**Set task**
Format everything in the listing below, from its first line down to the line containing "tap(443, 194)", as a Markdown table with the columns Row and Line, where Row numbers each line and blank lines are left out.
____ Data entries
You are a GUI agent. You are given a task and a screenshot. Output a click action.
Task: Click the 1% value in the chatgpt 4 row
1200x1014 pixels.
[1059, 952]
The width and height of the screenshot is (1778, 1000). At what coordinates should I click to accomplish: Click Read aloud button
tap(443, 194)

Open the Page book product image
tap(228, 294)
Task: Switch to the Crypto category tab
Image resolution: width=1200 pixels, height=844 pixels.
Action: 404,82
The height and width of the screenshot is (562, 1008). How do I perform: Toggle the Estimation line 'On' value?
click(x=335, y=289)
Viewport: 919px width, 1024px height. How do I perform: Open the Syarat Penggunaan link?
________
**Answer for the task**
| Row | Line |
|---|---|
| 1 | You are a GUI agent. You are given a task and a screenshot. Output a click action. |
| 2 | Task: Click the 1% value in the chatgpt 4 row |
| 3 | 1200x1014 pixels. |
| 4 | [1059, 952] |
| 5 | The width and height of the screenshot is (1778, 1000). At what coordinates should I click to accomplish: Click Read aloud button |
| 6 | tap(443, 194) |